Regulator of G protein signaling (RGS) proteins are a recently identified family of proteins which dampen G protein-coupled receptor-mediated signaling by accelerating the intrinsic GTPase activity of Gα subunits of heterotrimeric G proteins. More than 20 different RGSs have been identified and at least 10 are expressed in the CNS. The present study describes in detail the localization in the rat brain of one member of this family, RGS2. The distribution of RGS2 mRNA and protein has been studied in parallel by performing in situ hybridization and immunoautoradiography on adjacent rat brain sections. Our localization study reveals that RGS2 mRNA and protein are widely expressed in the brain. Protein and mRNA are mostly colocalized such as in neocortex, piriform cortex, caudate–putamen, septum, hippocampus, locus coeruleus. Some mismatches were also observed such as presence of mRNA but not protein in the paraventricular nucleus, the substantia nigra pars compacta and the red nucleus, suggesting that RGS2 protein is present in neuronal projections. Previous reports describing an induction of RGS2 mRNA in the rat striatum after psychostimulants (amphetamine, cocaine) led us to focus on the distribution of RGS2 in the basal ganglia circuitry. The absence of RGS2 mRNA and protein in the globus pallidus suggests that RGS2 would play its regulatory role more in the direct (striatonigral) than in the indirect (striatopallidal) striatal output pathway. In addition, to delineate the implication of RGS2 in pre- and/or postsynaptic functions in the basal ganglia, we performed lesions of the nigrostriatal pathway by 6-hydroxydopamine (6-OHDA) and striatal quinolinic acid lesions. The 6-OHDA lesion did not modify RGS2 mRNA or protein levels in the caudate–putamen whereas the intrastriatal quinolinic acid infusion caused a marked reduction of RGS2 mRNA and protein in the lesioned zone. These data indicate that RGS2 is predominantly expressed in intrinsic striatal neurons. Moreover, the absence of detectable change in RGS2 expression after injections of 6-OHDA suggests also that RGS2 is not primarily involved in the hypersensitization of postsynaptic dopamine receptors observed after lesion of the nigrostriatal pathway.

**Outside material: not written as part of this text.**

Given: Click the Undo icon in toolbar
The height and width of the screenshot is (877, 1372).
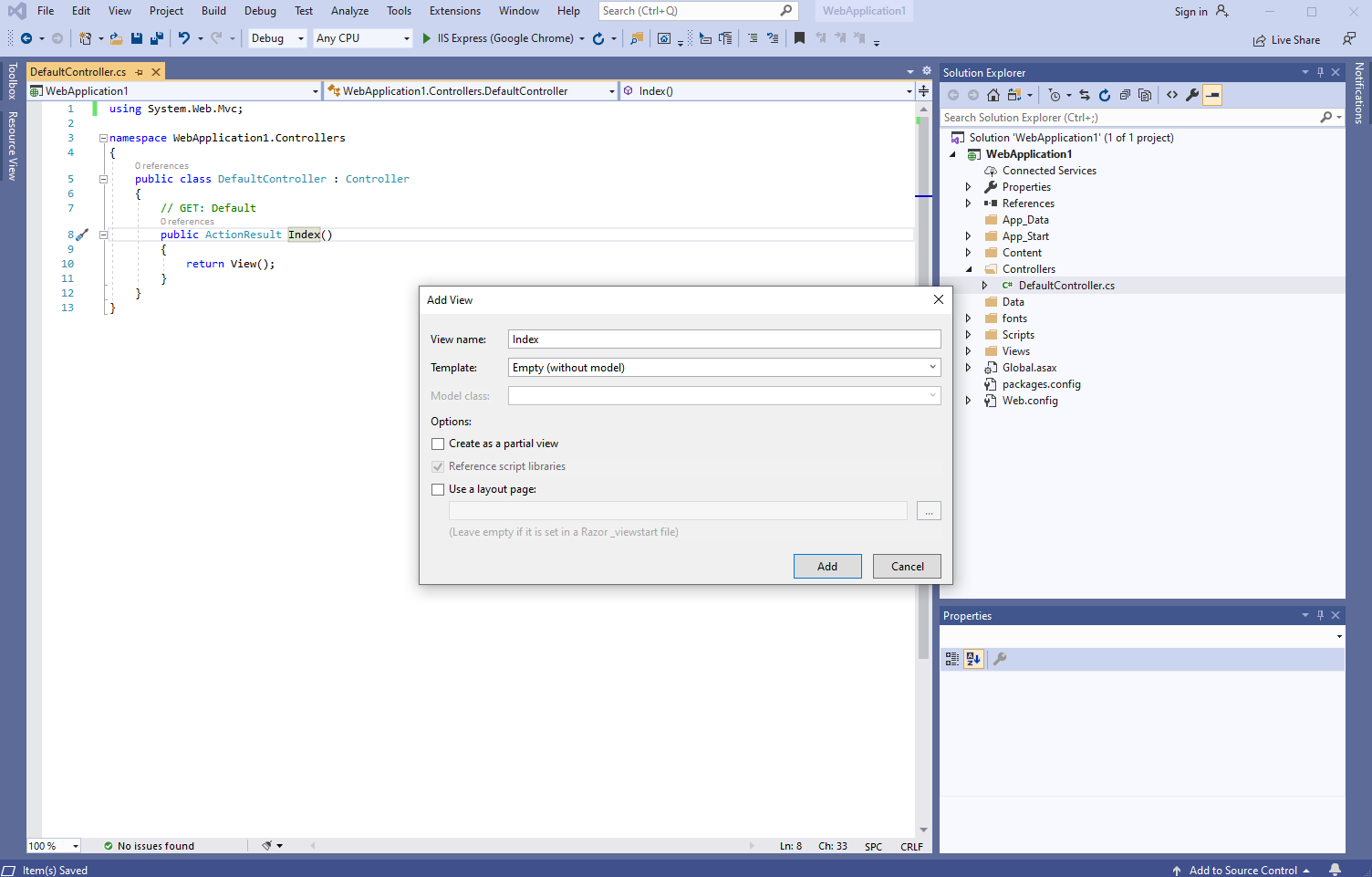Looking at the screenshot, I should point(184,38).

Second messengers regulate RGS2 expression which is targeted to the nucleus

Regulators of G-protein Signaling (RGS) proteins attenuate signaling activities of G proteins, and modulation of expression appears to be a primary mechanism for regulating RGS proteins. In human astrocytoma 1321N1 cells RGS2 expression was increased by activation of muscarinic receptors coupled to phosphoinositide signaling with carbachol, or by increased cyclic AMP production, demonstrating that both signaling systems can increase the expression of a RGS family member in a single cell type. Carbachol-stimulated increases in endogenous RGS2 protein levels appeared by immunocytochemical analysis to be largely confined to the nucleus, and this localization was confirmed by Western blot analysis which showed increased nuclear, but not cytosolic, RGS2 after carbachol treatment. Additionally, transiently expressed green fluorescent protein (GFP)-tagged, 6×His-tagged, or unmodified RGS2 resulted in a predominant nuclear localization, as well as a distinct accumulation of RGS2 along the plasma membrane. The intranuclear localization of GFP-RGS2 was confirmed with confocal microscopy. Thus, RGS2 expression is rapidly and transiently increased by phosphoinositide signaling and by cyclic AMP, and endogenous and transfected RGS2 is largely, although not entirely, localized in the nucleus.

Oxidative Stress and Heat Shock Stimulate RGS2 Expression in 1321N1 Astrocytoma Cells

RGS2, a regulators of G-protein signaling family member, regulates G-protein signaling and is itself controlled in part by regulated expression. We tested if cell stress regulates RGS2 expression in human astrocytoma 1321N1 cells. Treatment with H2O2 increased RGS2 mRNA levels time- and concentration-dependently, with 200 μM H2O2 causing an approximately eightfold increase after 2 h. Peroxynitrite and heat shock also increased RGS2 mRNA levels. H2O2-induced RGS2 expression was negatively regulated by phosphoinositide-3-kinase and extracellular signal-regulated kinases. H2O2 also concentration-dependently increased RGS2 protein levels, and the RGS2 appeared to be predominantly in the nucleus. These results demonstrate that RGS2 expression is up-regulated by cell stress.